As James mentioned, it sounds as though you need to adjust the silence threshold (though it looks like he referred to it as the "volume threshold").
He links to a different video than I did -- I had forgotten about that video. What it explains is quite important if you want to use the always on feature, particularly if you're in a noisy-ish environment. Here is the exact point where the explanation of the always on feature begins:
&feature=youtu.be&t=2m35s
If you are in an environment that has more constant background noise in it, you'll need to experiment with raising the silence threshold.
In terms of the messages you're seeing on the screen, as the video explains, when the mic is on it's always recording/sending the data until it detects silence. Only once it *detects silence* can VC do something with that data. So, if your silence threshold is too low, it will basically assume the background noise is data, keep recording, and never detect silence.

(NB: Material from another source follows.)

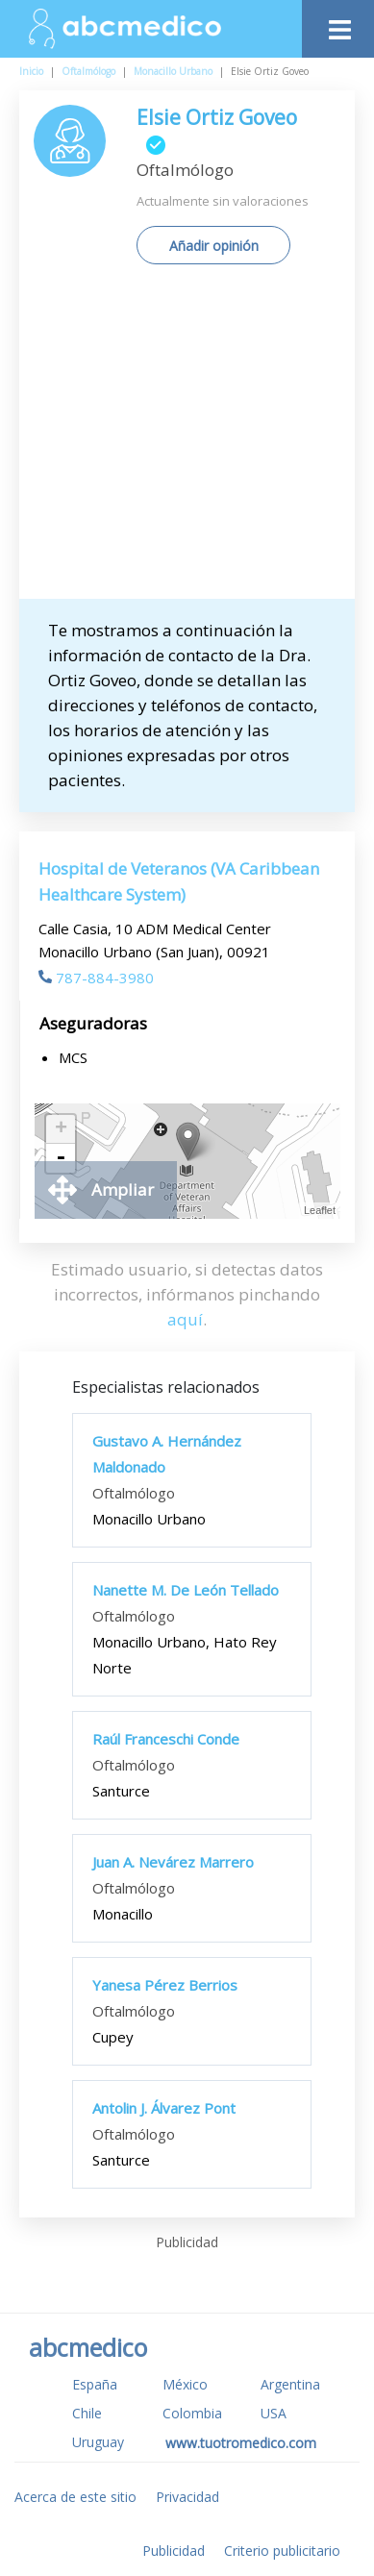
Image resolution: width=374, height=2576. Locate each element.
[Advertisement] (187, 438)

The important message on-screen is not the "sending audio" message, but the subsequent "silence detected" message--and following that, the data about min/avg/max volume thresholds (as explained in the video).

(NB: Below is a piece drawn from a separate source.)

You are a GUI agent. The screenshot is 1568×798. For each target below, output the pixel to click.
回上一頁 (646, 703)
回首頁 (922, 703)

Maybe the reason it seems to be processing the command when you touch the other button is that that is the point at which it recognizes a significant enough change in the audio it's receiving? I don't know about that--seems weird. But the main point is: watch the video and experiment with the silence threshold setting accordingly and let us know if that helps.
Also, maybe you know this, but if you tap on the previously recognized command displayed onscreen (whether or not the confidence was high enough), that also sends the message. Any chance that is what is happening, at least some of the time?